START Passage
Elastic Load balancer types in AWS
Elastic Load balancer types in AWS
Application availability, continuity of service, greater performance of the application – These are the things we would always require from a platform owner while designing the network and answer to this in AWS is called ELB (Elastic load balancing). This feature is similar to what we know as Load balancing. Let’s have a closer look on ELB:-
“A load balancer distributes incoming application traffic across multiple EC2 instances in multiple Availability zones. This increases the fault tolerance of your applications. Elastic load balancer detects unhealthy instances (servers those are running low memory, having high CPU, any hardware fault) and routes traffic only to healthy instances”.
Here is another example to elucidate the concept:
You have a website which is running on one instance (t2 micro or Nano). One a very fine day, hundreds and thousands of requests start hitting the web server running on single t-2 micro, and your website is likely to crash or respond slow very. In this situation, you are left with 2 options –
Option 1 – Upgrade your instance to maybe M5-large
Option 2 – Use multiple t2-micro instances and distribute the website traffic between them.
Option 2 is more rational solution which can be accomplished by Elastic Load Balancer, since upgrading instance to more resourceful instance may cost you much more and will still remain single point of failure.
Notable is that ELB uses health checks to detect which instances are healthy and directs traffic only across those instances.
Types of Elastic Load balancers:
- Application Load Balancer
- Network Load balancer
- Classic Load balancer
Comparison Table:
APPLICATION LOAD BALANCER | NETWORK LOAD BALANCER | CLASSIC LOAD BALANCER |
It operates on Layer 7 | It operates on Layer 4 | It operates on Layer 7 and Layer 4 |
Its supports HTTP/ HTTPS (Internet) | Its supports TCP/UDP/TLS | It supports on HTTP/ HTTPS/ TCP/ TLS |
Supports path-based routing, host-based routing, query string parameters-based routing and source IP-address based routing. | It offers ultra-high performance, Low latency a TSL offloading at scale. | Old generations not recommended for new applications. |
Operates on request level. | Operates on the connection level. | It operates on both the request level and the connection level. |
Supports IP addresses, Lambda Functions and containers as targets. | Supports UDP and static IP addresses as targets. | Use for existing applications running on EC2-Classic. |
Provide load balancing to multiple ports on an instance | Provide load balancing to multiple ports on an instance | NA |
Download the difference table here.
END Passage
START Information provided
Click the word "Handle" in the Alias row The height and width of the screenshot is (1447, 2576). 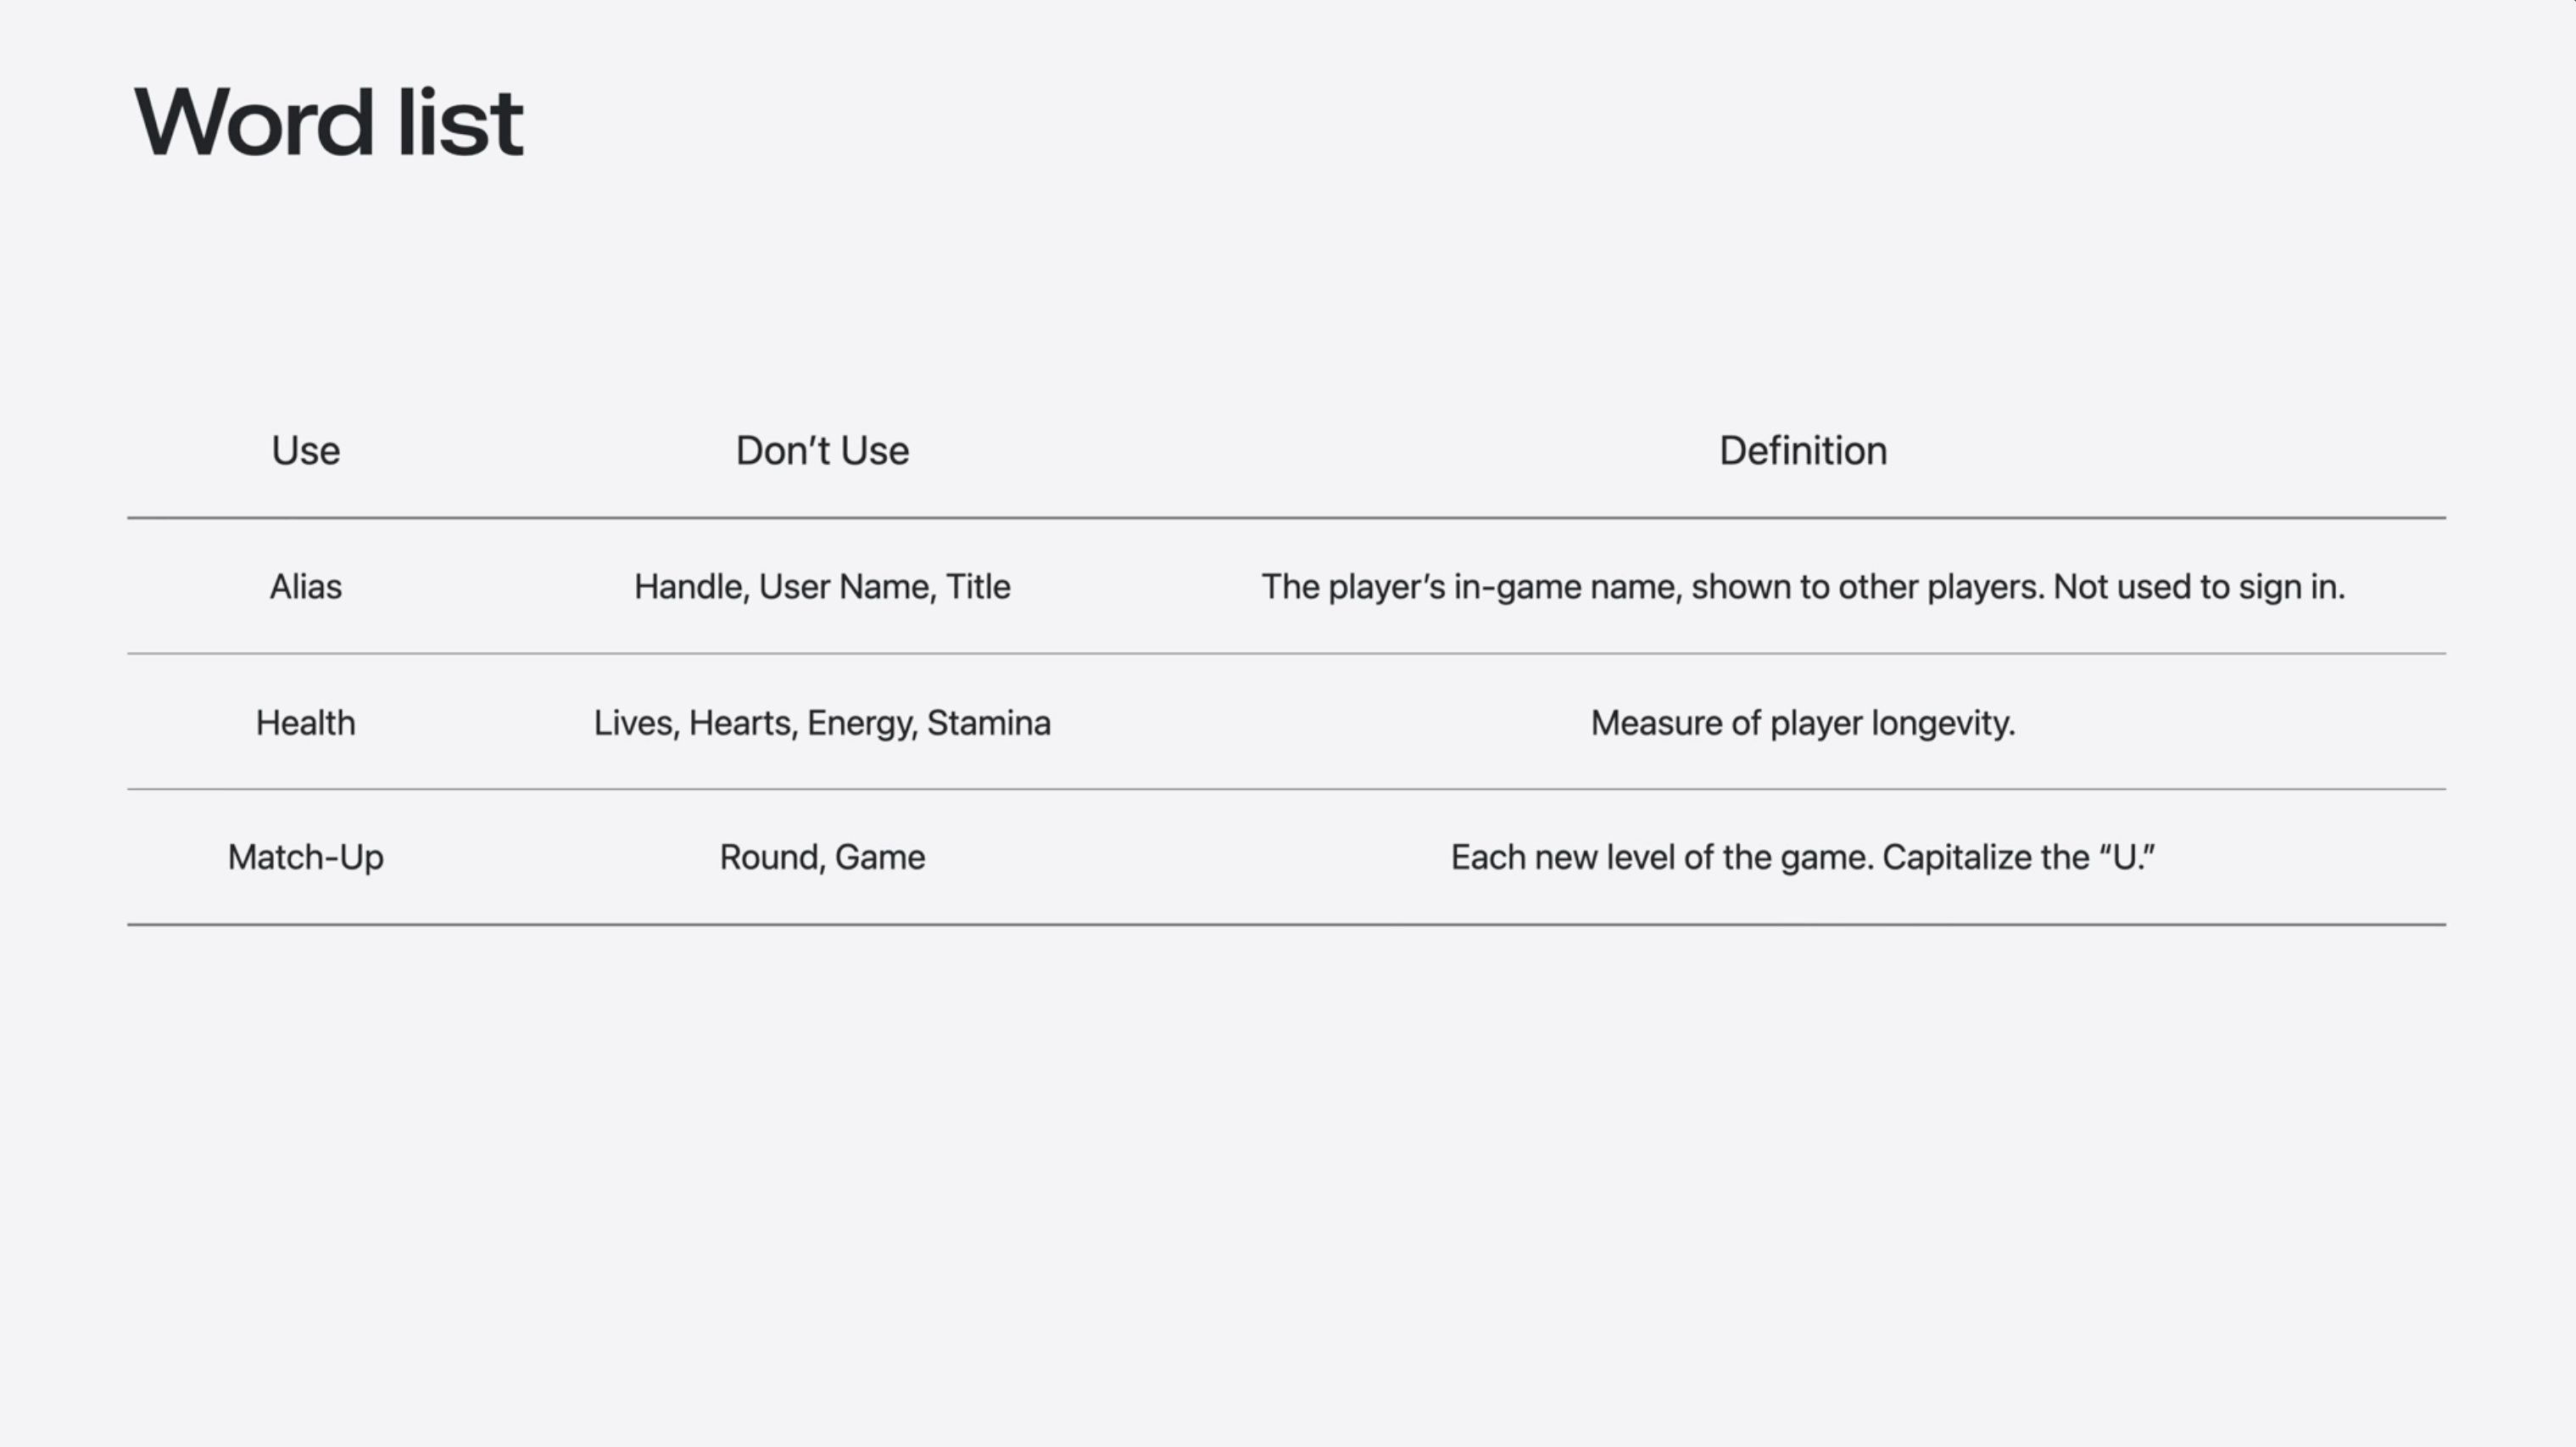pos(690,587)
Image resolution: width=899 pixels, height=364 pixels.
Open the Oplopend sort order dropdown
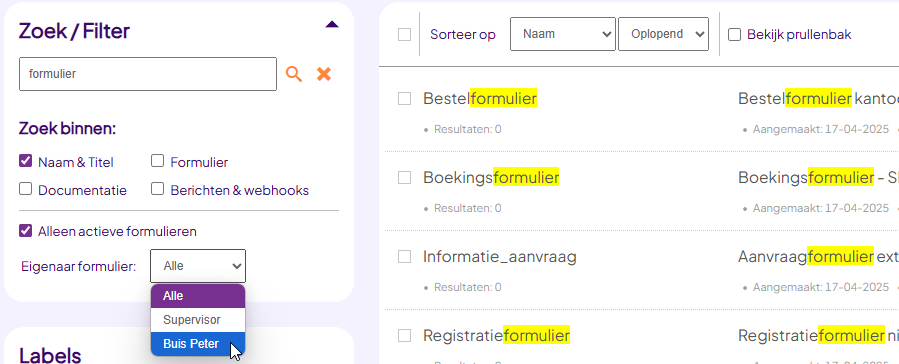(x=663, y=34)
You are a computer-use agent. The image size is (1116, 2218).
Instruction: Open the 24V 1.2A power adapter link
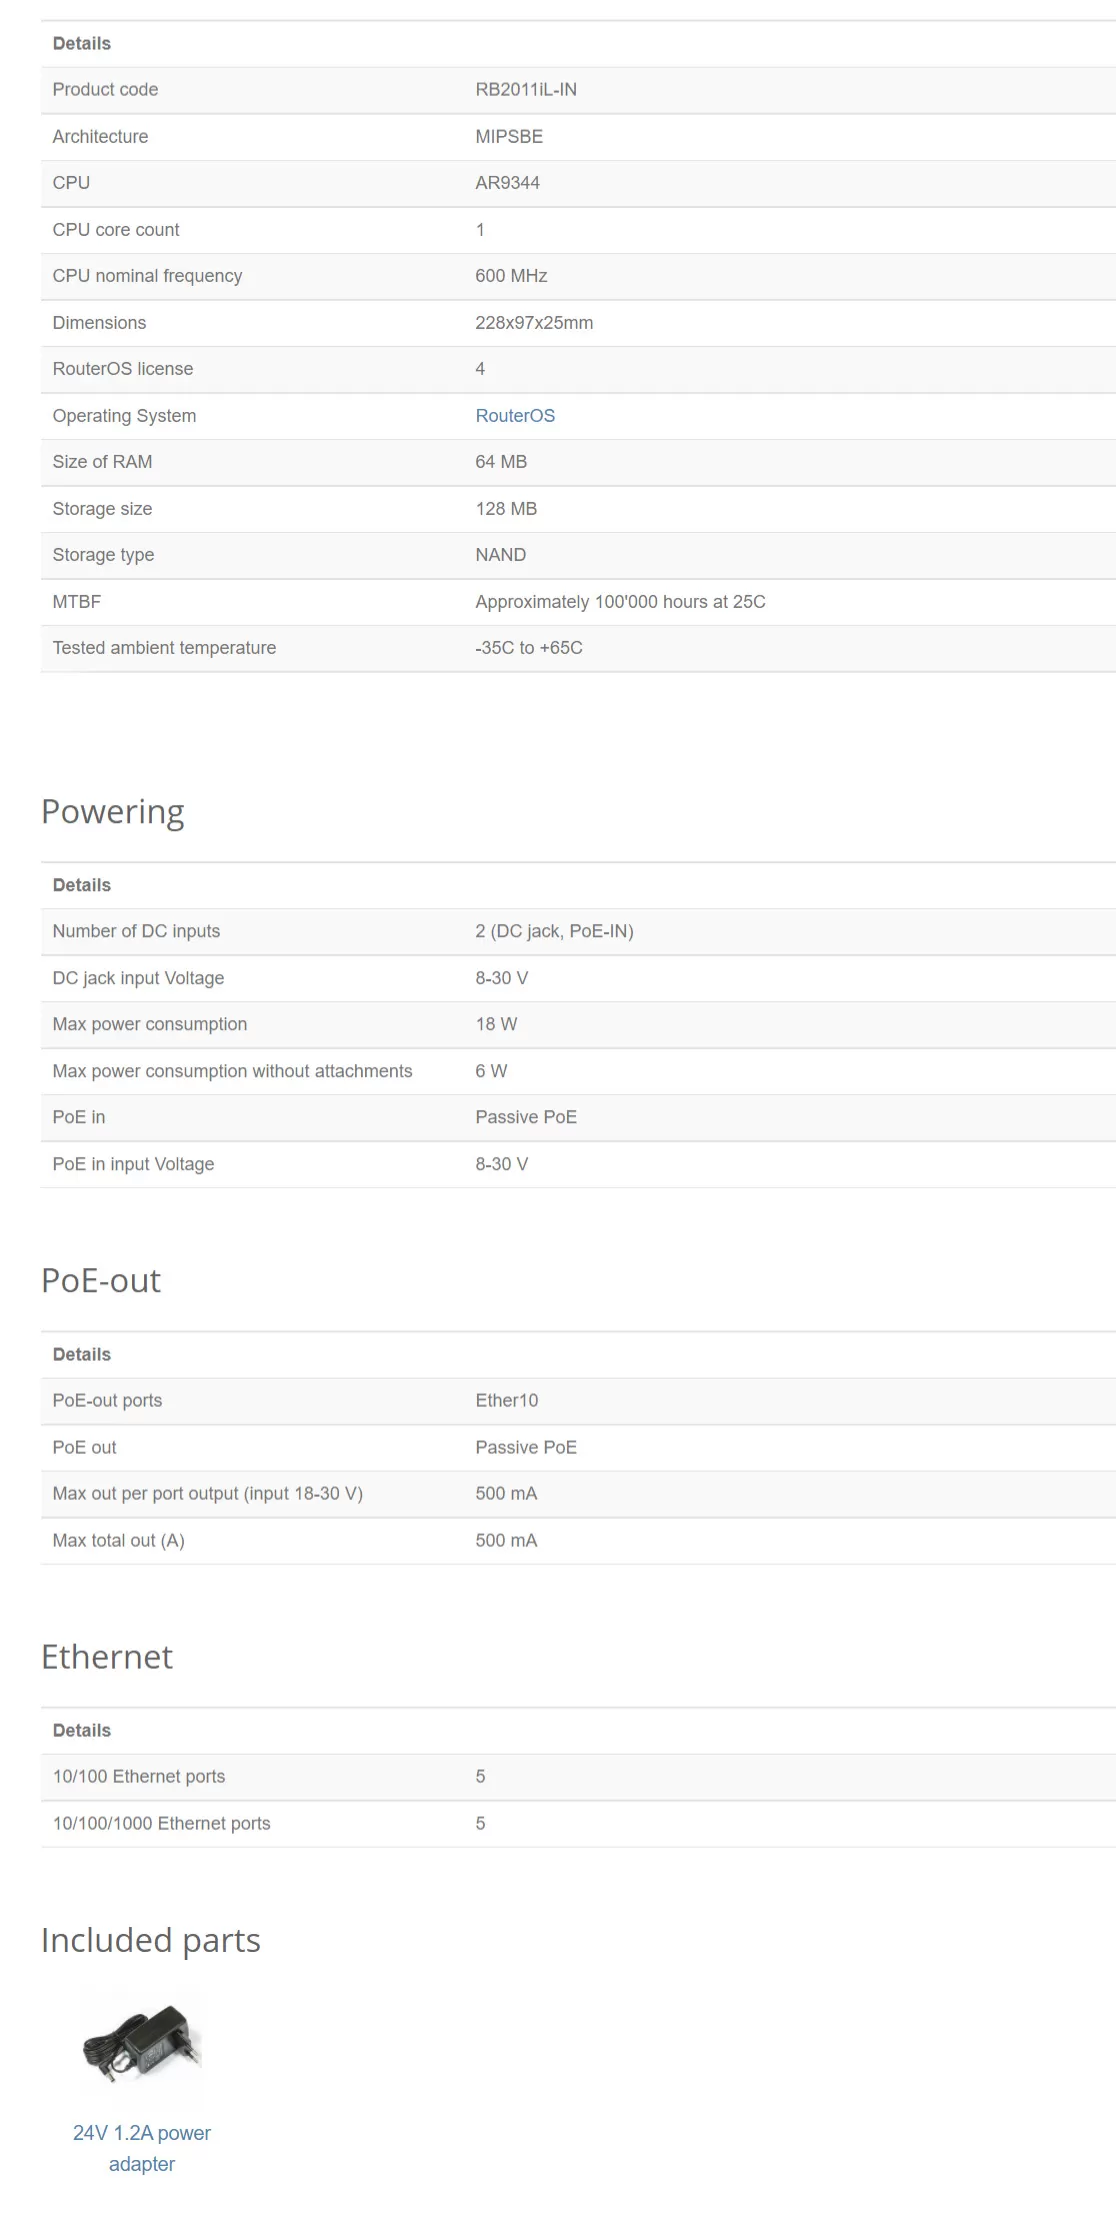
END Information provided
■ **Exercises to complete**:
**A.** In the text on AWS load balancers, what does the Network Load Balancer operate on?
**B.** Reproduce the AWS load balancer text from "Option 2 is" up to and including "across those instances.".
The lines come from a different source than the text.

■ **Answers by item number**:
**A.** Layer 4, at the connection level.

**B.**
Option 2 is more rational solution which can be accomplished by Elastic Load Balancer, since upgrading instance to more resourceful instance may cost you much more and will still remain single point of failure.
Notable is that ELB uses health checks to detect which instances are healthy and directs traffic only across those instances.